• **Work to do**: Rewrite the data from the start through the line containing "Looking at the", changing "icon" to "button" and leaving the rest as it is.

◆ ◆ ◆ ◆ ◆

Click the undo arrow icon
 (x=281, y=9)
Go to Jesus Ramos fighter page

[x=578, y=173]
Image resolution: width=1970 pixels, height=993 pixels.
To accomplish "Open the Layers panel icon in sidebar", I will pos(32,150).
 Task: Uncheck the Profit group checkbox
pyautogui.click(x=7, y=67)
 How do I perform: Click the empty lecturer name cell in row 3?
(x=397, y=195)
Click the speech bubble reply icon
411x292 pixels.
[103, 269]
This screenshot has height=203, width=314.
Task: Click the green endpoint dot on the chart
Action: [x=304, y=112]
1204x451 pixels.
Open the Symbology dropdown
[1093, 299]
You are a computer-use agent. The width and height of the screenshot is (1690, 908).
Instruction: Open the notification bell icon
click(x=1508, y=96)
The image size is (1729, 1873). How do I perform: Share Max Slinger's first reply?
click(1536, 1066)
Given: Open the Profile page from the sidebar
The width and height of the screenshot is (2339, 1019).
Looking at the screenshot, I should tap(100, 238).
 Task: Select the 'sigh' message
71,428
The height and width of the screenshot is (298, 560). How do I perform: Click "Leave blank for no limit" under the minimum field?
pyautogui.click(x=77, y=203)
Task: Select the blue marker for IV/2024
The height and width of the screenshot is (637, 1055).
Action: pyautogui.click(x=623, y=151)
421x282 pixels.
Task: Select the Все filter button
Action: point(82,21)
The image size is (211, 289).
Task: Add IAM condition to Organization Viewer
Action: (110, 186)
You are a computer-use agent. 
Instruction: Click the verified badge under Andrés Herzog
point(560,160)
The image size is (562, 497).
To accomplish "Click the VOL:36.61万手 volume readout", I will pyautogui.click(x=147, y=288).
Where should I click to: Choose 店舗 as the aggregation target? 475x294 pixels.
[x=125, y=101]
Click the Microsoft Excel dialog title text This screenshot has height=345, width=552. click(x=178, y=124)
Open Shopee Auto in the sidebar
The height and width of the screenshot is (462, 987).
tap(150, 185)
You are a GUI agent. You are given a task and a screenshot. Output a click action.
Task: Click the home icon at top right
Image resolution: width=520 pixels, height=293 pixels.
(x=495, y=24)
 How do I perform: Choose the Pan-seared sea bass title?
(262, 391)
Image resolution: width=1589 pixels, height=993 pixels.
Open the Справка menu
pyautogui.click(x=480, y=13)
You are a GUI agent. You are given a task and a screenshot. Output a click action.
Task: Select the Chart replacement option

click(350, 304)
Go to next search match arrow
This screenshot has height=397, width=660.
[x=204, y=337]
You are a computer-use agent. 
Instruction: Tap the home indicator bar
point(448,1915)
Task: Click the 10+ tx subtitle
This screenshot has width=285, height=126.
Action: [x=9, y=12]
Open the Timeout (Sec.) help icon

◆ ◆ ◆ ◆ ◆

• **Problem solution**:
Click the undo arrow button
 (x=281, y=9)
Go to Jesus Ramos fighter page

[x=578, y=173]
Image resolution: width=1970 pixels, height=993 pixels.
To accomplish "Open the Layers panel button in sidebar", I will pos(32,150).
 Task: Uncheck the Profit group checkbox
pyautogui.click(x=7, y=67)
 How do I perform: Click the empty lecturer name cell in row 3?
(x=397, y=195)
Click the speech bubble reply button
411x292 pixels.
[103, 269]
This screenshot has height=203, width=314.
Task: Click the green endpoint dot on the chart
Action: [x=304, y=112]
1204x451 pixels.
Open the Symbology dropdown
[1093, 299]
You are a computer-use agent. The width and height of the screenshot is (1690, 908).
Instruction: Open the notification bell button
click(x=1508, y=96)
The image size is (1729, 1873). How do I perform: Share Max Slinger's first reply?
click(1536, 1066)
Given: Open the Profile page from the sidebar
The width and height of the screenshot is (2339, 1019).
Looking at the screenshot, I should tap(100, 238).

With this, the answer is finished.